:: Work instructions ::
Word for word, repeat the entries, minus the pictures.

..........

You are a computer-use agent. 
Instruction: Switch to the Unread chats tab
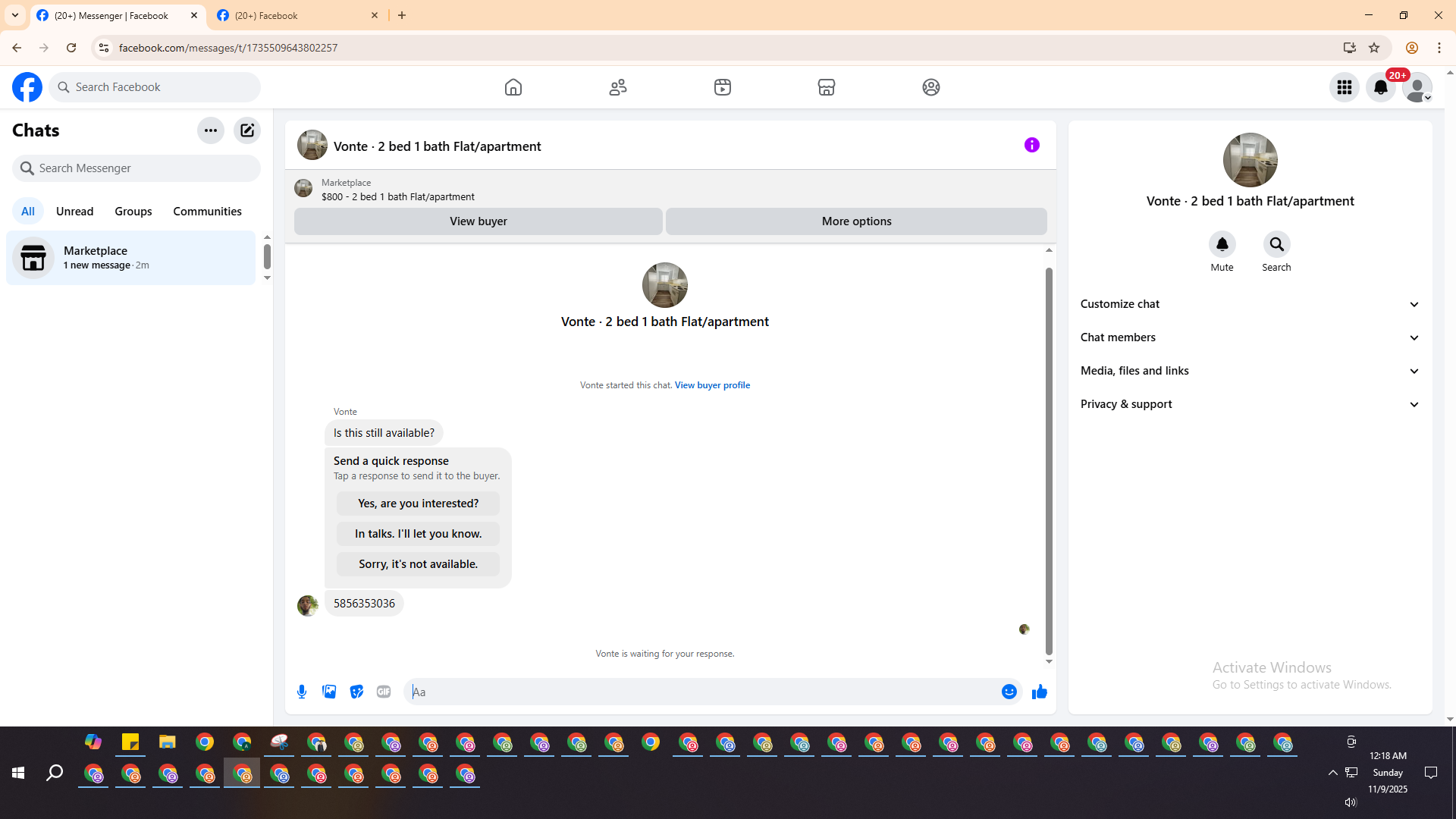[74, 212]
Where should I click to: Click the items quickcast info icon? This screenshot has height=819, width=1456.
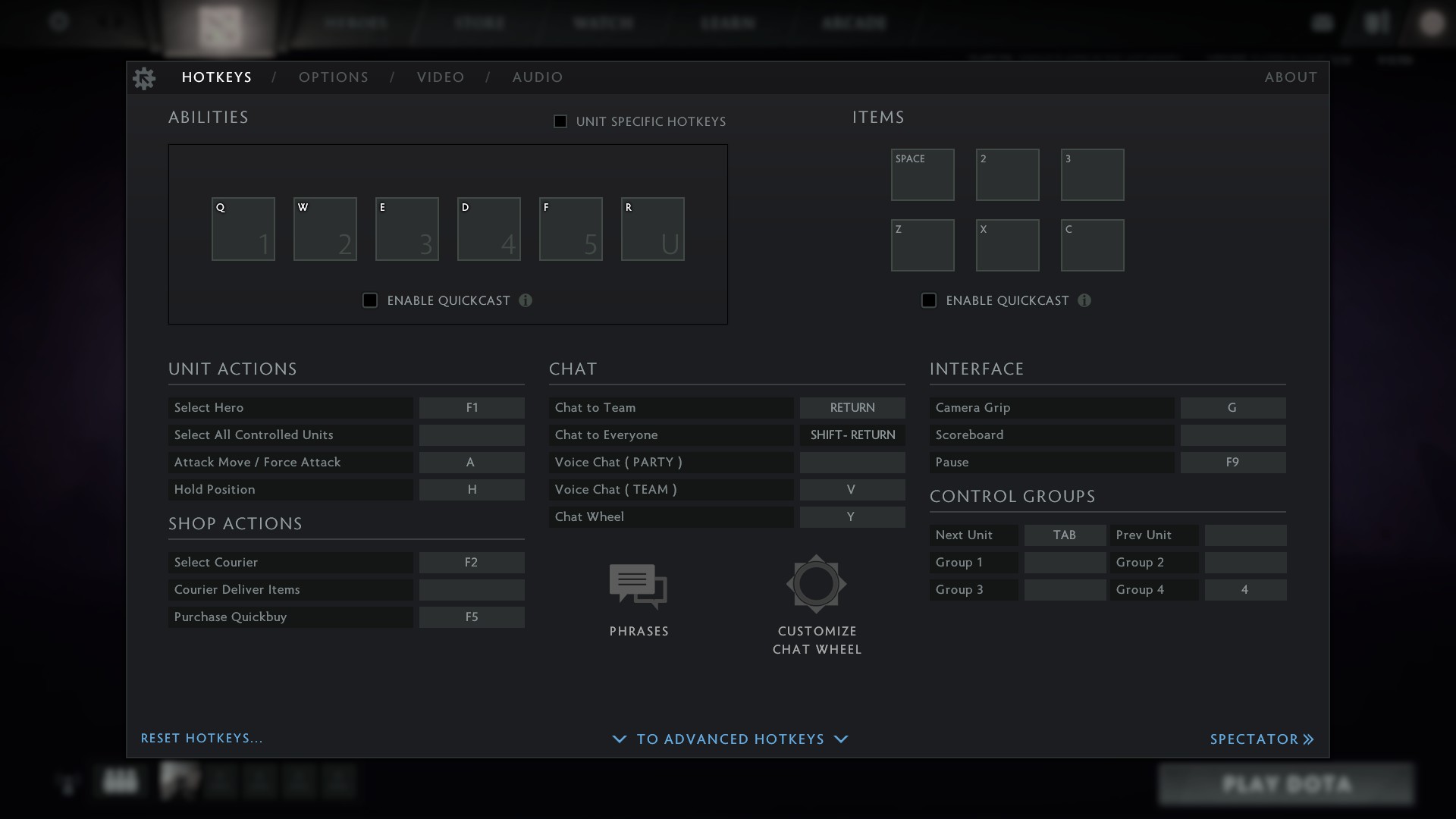1084,300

..........

:: Response area ::
You are a computer-use agent. 
Instruction: Switch to the Unread chats tab
[74, 212]
Where should I click to: Click the items quickcast info icon? This screenshot has height=819, width=1456.
1084,300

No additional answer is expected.